Inference

Definition of Inference

Inference, as a word, means a conclusion that a person reaches after having a piece of evidence to support it. It is mostly used as a noun for the process of inferring some results. As a literary term, it means either the readers, or the authors use clues to understand what is going to happen in a narrative or a storyline.

Types of Inference

There are mainly two types of inferences. The first one is deductive which means to make a reason before inferring a conclusion. The second is inductive which means infer some conclusion before reasoning and then finding an evidence to support it.

Examples of Inference in Literature

Example #1

Animal Farm by George Orwell

This single farm of ours would support a dozen horses, twenty cows, hundreds of sheep-and all of them living in a comfort and a dignity that are now almost beyond our imagining. Why then do we continue in this miserable condition? Because nearly the whole of the produce of our labour is stolen from us by human beings. There, comrades, is the answer to all our problems. It is summed up in a single word-Man. Man is the only real enemy we have. Remove Man from the scene, and the root cause of hunger and overwork is abolished for ever.

This passage occurs in the speech of Old Major, the old boar of Animal Farm who delivers a speech to make the animals understand that their life is miserable and that they need to revolt against this injustice. Orwell has used the deductive method and reasoned, calling the animals comrades that the answer to all of their problems lies in removing man from the scene. He calls it a “single word-Man,” capitalizing the initial letter, M.

Example #2

A Farewell to Arms by Ernest Hemingway

In the late summer of that year we lived in a house in a village that looked across the river and the plain to the mountains. In the bed of the river there were pebbles and boulders, dry and white in the sun, and the water was clear and swiftly moving and blue in the channels. Troops went by the house and down the road and the dust they raised powdered the leaves of the trees. The trunks of the trees too were dusty and the leaves fell early that year and we saw the troops marching along the road and the dust rising and leaves, stirred by the breeze, falling and the soldiers marching and afterward the road bare and white except for the leaves.

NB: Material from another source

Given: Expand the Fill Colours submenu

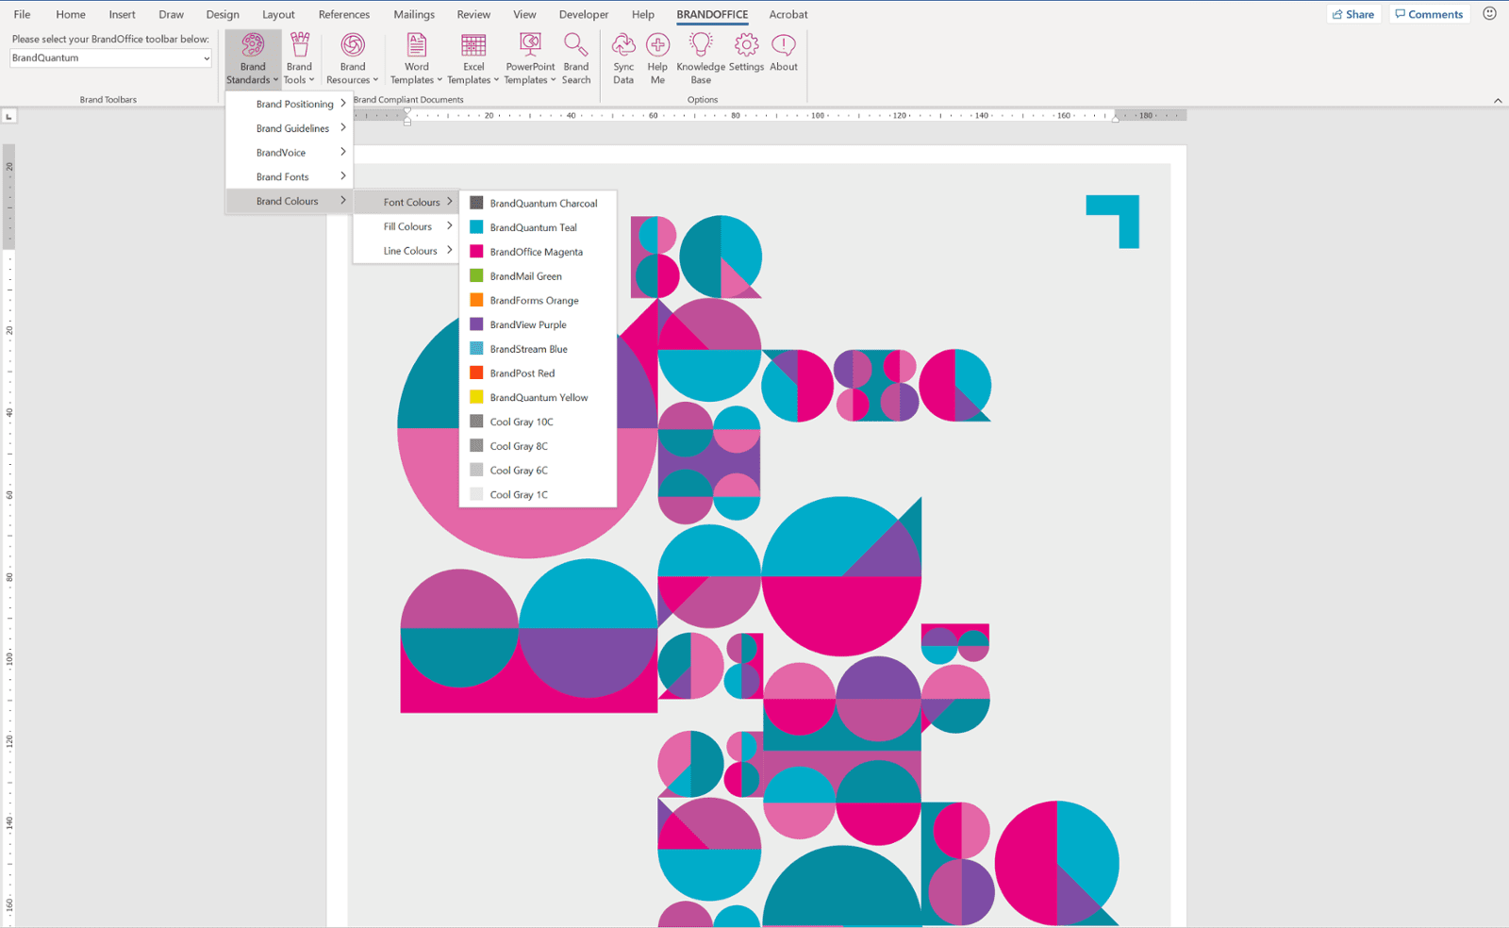Looking at the screenshot, I should click(x=406, y=225).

This passage shows that the narrator of A Farewell to Arms making a deductive reasoning after every thought. He sees the road, the leaves and trees and concludes that the road has turned dry and white due to either soldiers’ march or autumn seasons. This reasoning shows his inference. Hemingway himself has used this strategy implicitly to force readers to make reasoning on their own.

Example #3

A Portrait of the Artist as a Young Man by Oscar Wilde

His evenings were his own; and he pored over a ragged translation of The Count of Monte Cristo. The figure of that dark avenger stood forth in his mind for whatever he had heard or divined in childhood of the strange and terrible. At night he built upon the parlour table an image of the wonderful island cave out of transfers and paper flowers and coloured tissue paper and strips of the silver and golden paper in which chocolate is wrapped. When he had broken up this scenery, weary of its tinsel, there would come to his mind the bright picture of Marseille, of sunny trellises, and of Mercedes.

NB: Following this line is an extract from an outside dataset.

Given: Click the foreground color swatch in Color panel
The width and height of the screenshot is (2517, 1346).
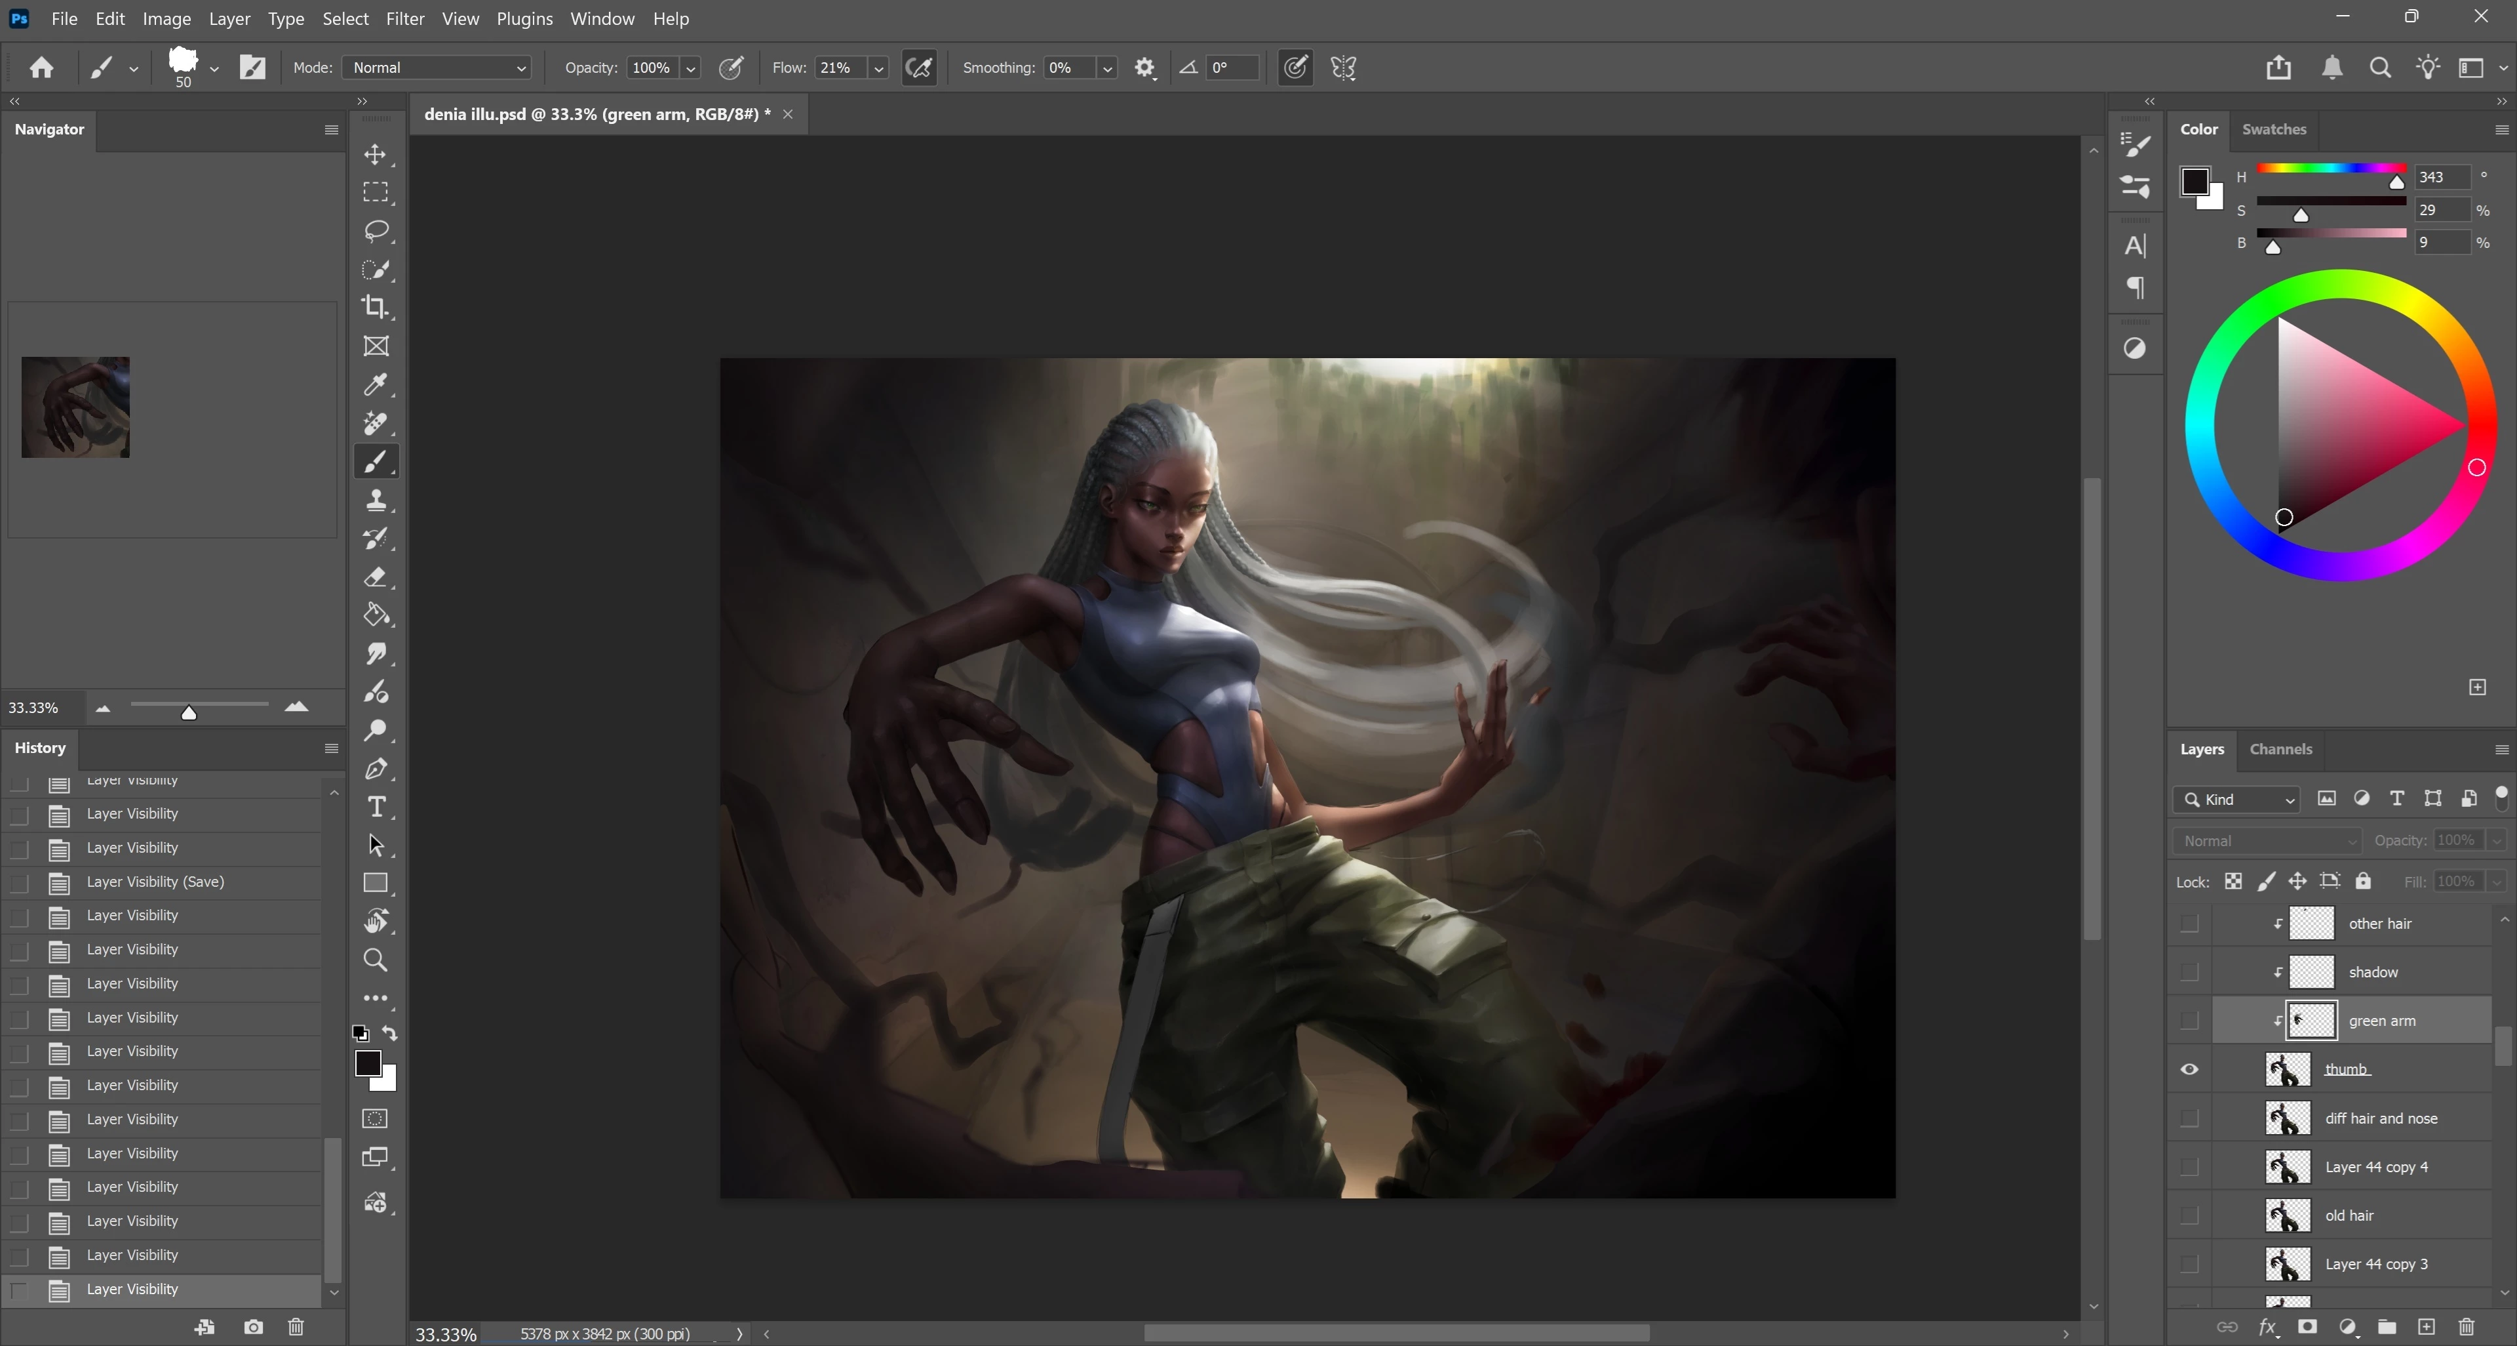Looking at the screenshot, I should click(2195, 181).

This passage shows that the person whom the narrator is referring to is a well-read person who can read and understand. It is clear from the title of the book what he reads and it is also clear from the deductive reason that Wilde makes that he would think about Marseille and Mercedes as a result of this reading. Therefore, it is a good example of deductive inference.

Example #4

Dracula by Bram Stoker

The strangest figures we saw were the Slovaks, who were more barbarian than the rest, with their big cow-boy hats, great baggy dirty-white trousers, white linen shirts, and enormous heavy leather belts, nearly a foot wide, all studded over with brass nails. They wore high boots, with their trousers tucked into them, and had long black hair and heavy black moustaches. They are very picturesque, but do not look prepossessing. On the stage they would be set down at once as some old Oriental band of brigands. They are, however, I am told, very harmless and rather wanting in natural self-assertion.

Although the first line shows the narrator describing the Slovaks, the last two sentences show his reasoning and conclusion though it is based on the information that he gets from some other people. This is an example of an indirect inference.

Functions of Inference

Inference has various functions. It helps the writers make their readers think critically about their narratives and understand their messages. It also helps writers write a good narrative that tests and checks the readers’ abilities. Sometimes writers understand inferencing from characters and sometimes from the authors. In both cases, readers learn how to infer and become good critical thinkers.